天に星、地に花、川に牛

 聖牛(ひじりうし・せいぎゅう)は洪水対策のひとつ。と言っても、流量を制御するのではなく、エネルギーを制御するのである。つまり、聖牛が洪水の力を弱めて、堤防を守るのである。

 写真の場所は、多摩川宿河原堰。36年前、この対岸の堤防が決壊し、ごっそりと抉られてしまった。そういう場所。いまではその痕跡は、小さな碑としてしか残っておらず、浸水した場所にも家が立ち並んでいる。とても昔の大災害を想像することはできない。
 「牛」という名前がつく理由も今回初めて知った。僕はずっと、腹の部分に石が入っているからだと思っていたが、どうやら違うらしい。上流側の2本の木が角に見えるからだとか。
 それにしても、どうやってこんなデザインを思いつくのだろうか?「四面体にするのが安定的だ」、「石を蛇籠につめて流されないようにする」、「石を低いところに持ってくることで重心を低くする」といった評価を反射的に下してしまうが、そんなものは全然アプローチが違う。
 ダムや堤防のデザインというのは、なんとなく「わかる」。
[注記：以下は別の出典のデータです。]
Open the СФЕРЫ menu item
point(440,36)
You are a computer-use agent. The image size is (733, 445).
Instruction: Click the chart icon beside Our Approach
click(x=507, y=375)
西洋科学的なアプローチは、僕らが「教育」のなかで繰り返しトレーニングして/されてきたものだ。その視点で見ると、聖牛のデザインは明らかに異質である。この不思議な牛はどうやって創られたのだろうか?
 たぶん、あるものを組み合わせていったのだろう。まず、ススキの根(茎か?)に覆われた部分の石は流されにくい、という発見があったかもしれない。それを人工的に再現しようとして、蛇篭に石をつめるという発想が生まれる。ただ、洗掘は防げても、堤防へのダメージはあまり軽減できない。
 川の中で木が流れを阻害しているのに気づく。これを再現するために、木組みを置く。しかし当然、流される。ここで、石を入れた蛇籠と組み合わせる可能性に思い当たる。こんな感じだろうか?
 直感的にわかるのは、これはコンクリートでは造れないだろうということ。いや、同じ形のものを造ることはできるだろうが、オリジナルの聖牛には性能が及ばないだろう。石と木のほうが「強い」からだ。コンクリート構造物はあまり変形を許容できないのに対し、石と木は流れの中で変形し、流れに適応しながら、流れを殺す。壊れてしまえば、それまでなのだから。
 あとは、形状だ。ここは幾何学的センスと力学的センスとが問われる。僕はどちらもないので、名もない発明者に敬服の念を抱くばかり。